(Given passage)

How this project works
Thirukkural has been translated more than almost any text in human history, and there are already dozens of apps and sites. What makes this one different is not features — it is a set of commitments we hold to on every single line. Here is what they mean in practice.
Every source is public domain — and named
The original Tamil is over two thousand years old and belongs to everyone. For translations and commentary we use only public-domain works we can name and date: G.U. Pope (1886), V.V.S. Aiyar (1916), and Parimelazhagar's 13th-century commentary. We never publish a translation or commentary we cannot freely attribute.
Three translations, side by side
Every Kural shows three English translations at once — never one presented as 'the' translation. Seeing three skilled translators reach for different words is the point: it shows that translating a 2,000-year-old verse is an act of interpretation, not a lookup.
AI drafts. Humans approve. Never the reverse
Modern explanations and translations are first drafted with AI, then read, edited, and approved by a named Tamil scholar before any reader sees them. The scholar's name and the date of approval are recorded and shown. Nothing AI-written reaches the public site without a human signing their name to it.
We never invent Thiruvalluvar's life
We know almost nothing reliable about Thiruvalluvar as a person. So our narratives describe the human situation a verse names — never what he 'must have witnessed.' Every narrative carries the line: we make no biographical claims about Thiruvalluvar; the narrative illuminates the situation the verse describes.
Classical commentary, shown as written
Parimelazhagar's commentary appears verbatim, in his own 13th-century Tamil — we do not modernise or rewrite his words. Where we add a plain-English explanation or a plain modern-Tamil paraphrase to make it accessible, it sits beside the original, clearly marked as an AI draft pending scholar review.
Provenance on every line
At the bottom of every Kural is a short, expandable note showing exactly where each piece came from — the source and licence of each translation, the classical commentator, and, for the modern narrative, which AI drafted it, when, and which scholar reviewed and approved it. If any of that is missing, our build refuses to publish the page. That is the chain of trust you can check for yourself.
What we deliberately don't do
- — No advertising, no tracking, no selling of data.
- — No engagement-hacking — wisdom literature is not a game.
- — No chatbot pretending to be Valluvar.
- — No hidden sources: every line stays traceable to a named, public-domain origin.

(End Given passage)

- _Exercise prompt_:
According to the project description, what does the build do if any provenance information for a Kural is missing? The listing is separate material, unrelated to the project description.

(Given information)

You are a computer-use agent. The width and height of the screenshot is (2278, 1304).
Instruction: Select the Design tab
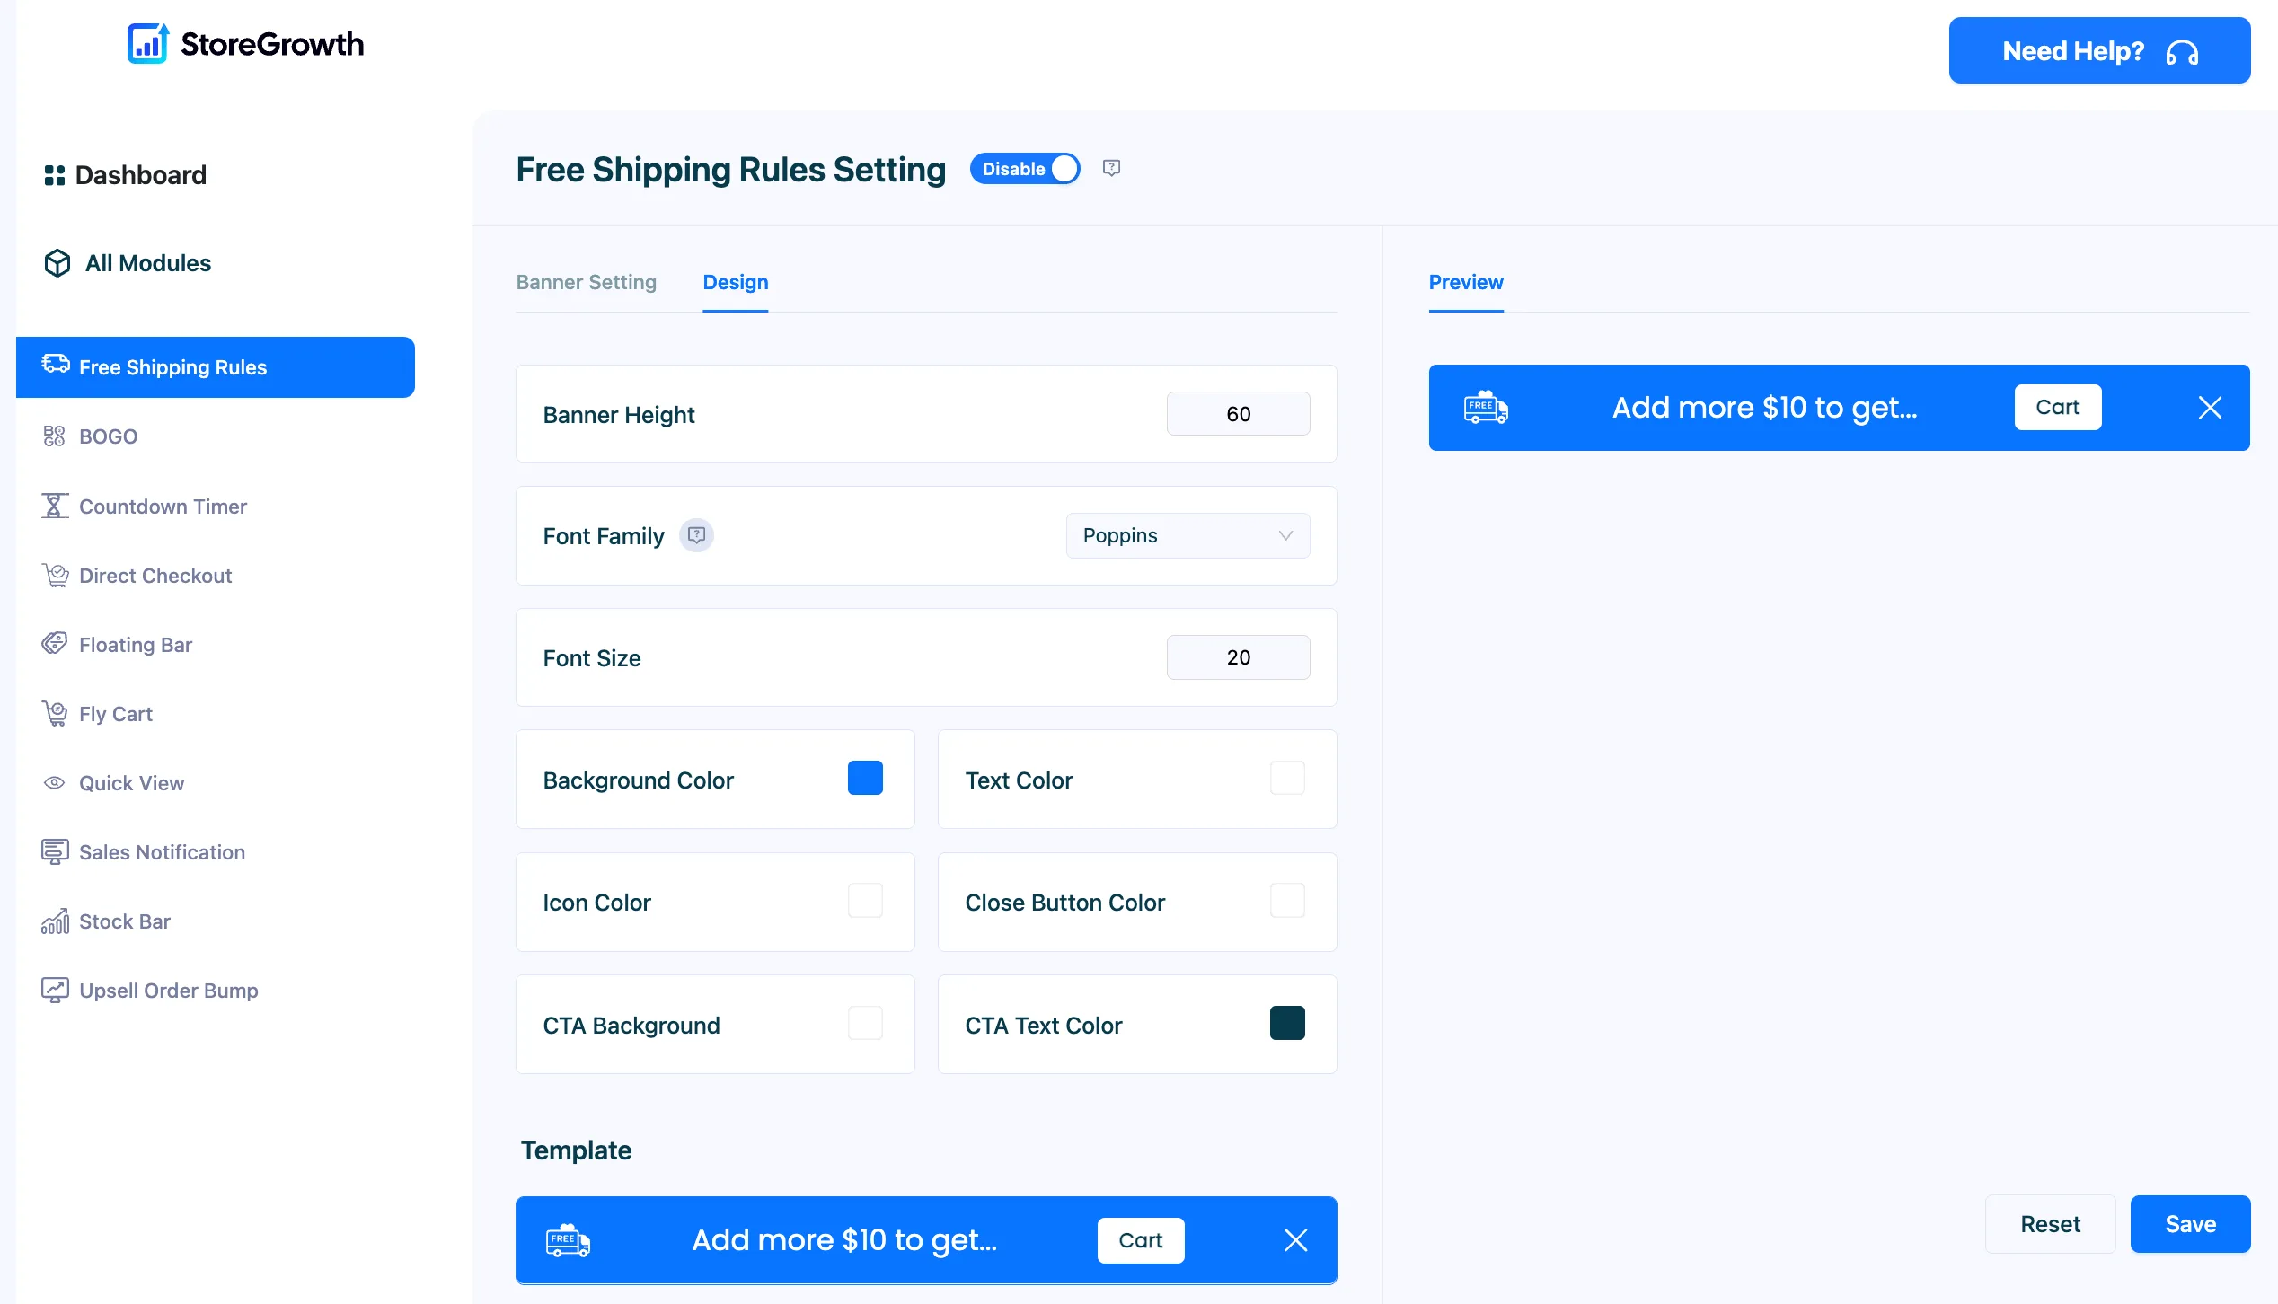[x=735, y=282]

(End Given information)

- _Exercise solution_:
It refuses to publish the page.